Material to process —
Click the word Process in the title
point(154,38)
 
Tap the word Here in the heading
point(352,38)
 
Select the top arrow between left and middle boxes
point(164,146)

What you will do — Copy the part of the records that starts at the line containing "Tap the word Here in the heading" and runs through the end of the records, substituting "connector" for "arrow" and leaving everything else untouched.

Task response —
Tap the word Here in the heading
point(352,38)
 
Select the top connector between left and middle boxes
point(164,146)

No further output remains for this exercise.